One important reason I recently launched the Climate Discussion Nexus as a forum for fact-based discussion of climate science and policy is that when you raise questions about “global warming” a number of things happen that don’t remind you of reasonable debate. Like people hollering that the crisis is too urgent to waste time thinking.
For decades we’ve been told we have only 10 years to save the planet. Once it’s too late, we will see such horrors that to wait for evidence would be madness. Just in case, we’re also assured that some of the horrors are upon us, from hurricanes to heat waves to “whole towns” being wiped off the map “at a blistering pace”. But a strange thing happens when you try to test such claims.
When Greenpeace says “No excuses: our climate is on fire and it’s time to act” in December 2018 it is not obvious what the statement is meant to mean, if anything. But when the federal environment minister repeatedly refers to an increase in wildfires it is surely intended to convey that there are more wildfires than there used to be. So it’s not unfair to say wait a minute, your own forest service says there aren’t.
If forest fires had increased it might not be proof of global warming let alone human culpability. But if it didn’t happen, climate change can’t have caused it.
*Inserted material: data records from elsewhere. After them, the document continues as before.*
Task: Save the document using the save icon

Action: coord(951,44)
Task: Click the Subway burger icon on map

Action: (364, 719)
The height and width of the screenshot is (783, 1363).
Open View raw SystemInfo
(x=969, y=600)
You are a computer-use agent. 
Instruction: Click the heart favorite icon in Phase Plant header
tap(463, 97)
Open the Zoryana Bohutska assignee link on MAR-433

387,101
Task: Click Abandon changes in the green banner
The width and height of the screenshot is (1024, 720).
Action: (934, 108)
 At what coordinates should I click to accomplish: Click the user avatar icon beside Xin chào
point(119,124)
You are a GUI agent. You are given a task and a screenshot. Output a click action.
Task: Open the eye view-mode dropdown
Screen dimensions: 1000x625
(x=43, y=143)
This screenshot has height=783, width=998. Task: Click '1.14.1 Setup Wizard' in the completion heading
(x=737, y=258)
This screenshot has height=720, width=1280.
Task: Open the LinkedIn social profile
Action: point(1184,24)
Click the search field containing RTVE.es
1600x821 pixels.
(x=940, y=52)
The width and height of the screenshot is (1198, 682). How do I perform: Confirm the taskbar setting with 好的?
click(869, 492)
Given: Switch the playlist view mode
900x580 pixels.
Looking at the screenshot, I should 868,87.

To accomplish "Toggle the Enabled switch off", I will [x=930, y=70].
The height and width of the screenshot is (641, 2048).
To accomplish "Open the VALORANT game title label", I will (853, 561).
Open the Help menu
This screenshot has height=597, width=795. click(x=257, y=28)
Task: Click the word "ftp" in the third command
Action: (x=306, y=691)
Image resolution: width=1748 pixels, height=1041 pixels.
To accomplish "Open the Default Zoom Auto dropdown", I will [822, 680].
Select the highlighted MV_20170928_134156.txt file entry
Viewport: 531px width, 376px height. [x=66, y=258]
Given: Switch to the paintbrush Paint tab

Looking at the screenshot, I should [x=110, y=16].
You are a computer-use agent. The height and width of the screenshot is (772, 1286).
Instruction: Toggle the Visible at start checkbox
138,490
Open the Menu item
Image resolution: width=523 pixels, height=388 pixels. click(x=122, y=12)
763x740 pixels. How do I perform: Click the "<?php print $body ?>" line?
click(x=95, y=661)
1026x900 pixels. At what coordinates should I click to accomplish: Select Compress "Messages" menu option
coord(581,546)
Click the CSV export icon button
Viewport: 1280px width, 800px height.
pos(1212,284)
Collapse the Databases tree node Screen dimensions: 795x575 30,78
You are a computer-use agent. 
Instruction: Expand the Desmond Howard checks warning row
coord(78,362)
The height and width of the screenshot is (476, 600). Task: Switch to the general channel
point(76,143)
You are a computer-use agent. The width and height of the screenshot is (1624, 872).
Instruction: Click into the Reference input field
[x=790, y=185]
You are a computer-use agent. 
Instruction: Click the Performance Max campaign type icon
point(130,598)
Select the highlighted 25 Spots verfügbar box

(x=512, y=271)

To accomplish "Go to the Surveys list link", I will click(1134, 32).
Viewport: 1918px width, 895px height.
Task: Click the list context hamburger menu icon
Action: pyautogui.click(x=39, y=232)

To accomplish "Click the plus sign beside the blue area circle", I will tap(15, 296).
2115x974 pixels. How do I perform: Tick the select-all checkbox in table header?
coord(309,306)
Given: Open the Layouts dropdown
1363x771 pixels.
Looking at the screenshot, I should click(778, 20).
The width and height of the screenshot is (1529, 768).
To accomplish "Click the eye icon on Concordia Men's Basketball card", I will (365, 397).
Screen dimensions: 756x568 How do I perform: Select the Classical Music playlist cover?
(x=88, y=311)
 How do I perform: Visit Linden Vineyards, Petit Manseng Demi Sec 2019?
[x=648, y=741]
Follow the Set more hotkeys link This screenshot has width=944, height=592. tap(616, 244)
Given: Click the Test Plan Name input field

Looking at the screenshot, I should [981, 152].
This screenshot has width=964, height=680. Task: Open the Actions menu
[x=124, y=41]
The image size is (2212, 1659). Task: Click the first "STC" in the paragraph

Climate is complicated. As indeed are forest fires. Recent trends might have been driven by changes in forest management practices, increasing human encroachment, local temperature, moisture or pest trends or some complex combination of them. There is a great deal of scope for debating the meaning of the evidence. But there is not, or should not be, much scope for citing evidence you invented.
So when Prime Minister Justin Trudeau said on Jan. 20 of this year that “Climate change is an increasingly dire threat, with floods and fires destroying whole towns at a blistering pace” it should have caused raised eyebrows then raised hands to ask “Could you name them please?”
Obviously Fort McMurray, Alberta, had a devastating wildfire in 2016, one Catherine McKenna repeatedly cited as proof of Al Gore’s vision of the evening news resembling “a nature hike through the Book of Revelation”. But one catastrophe is not a trend.
Likewise this month socialist Vermont Senator Bernie Sanders pounced on a deadly Alabama tornado with unseemly glee, saying “The science is clear, climate change is making extreme weather events, including tornadoes, worse.” Except the U.S. has seen a decrease in number and intensity of tornados over the past half-century. 2018 was its first year since proper records began in 1950 without a single EF4 or EF5 tornado, and saw the fewest tornado deaths, 10, since informal tallies started in 1875.
As for hurricanes, the United States did not have a major one make landfall for 12 years before Harvey in late 2017, again unprecedented. And proof of… very little, actually.
What records we have suggest that extreme weather events have always fluctuated wildly. Which makes it hard to be know the appropriate time scale to separate signal from noise. A decade? Half a century? Two centuries? Or perhaps a millennium, given well-established long temperature cycles with peaks in the Minoan, Roman, Medieval and current warm periods. But one thing is clear. We should not make stuff up to stampede the public into ill-considered policy responses driven by murky science about things that aren’t even happening.
In its Dec. 2 press release declaring that the climate was “on fire” Greenpeace said “the time for political talk has long gone.” Exactly. Such statements aren’t efforts to contribute to the debate but to shut it down. Which is not how science works. Or self-government.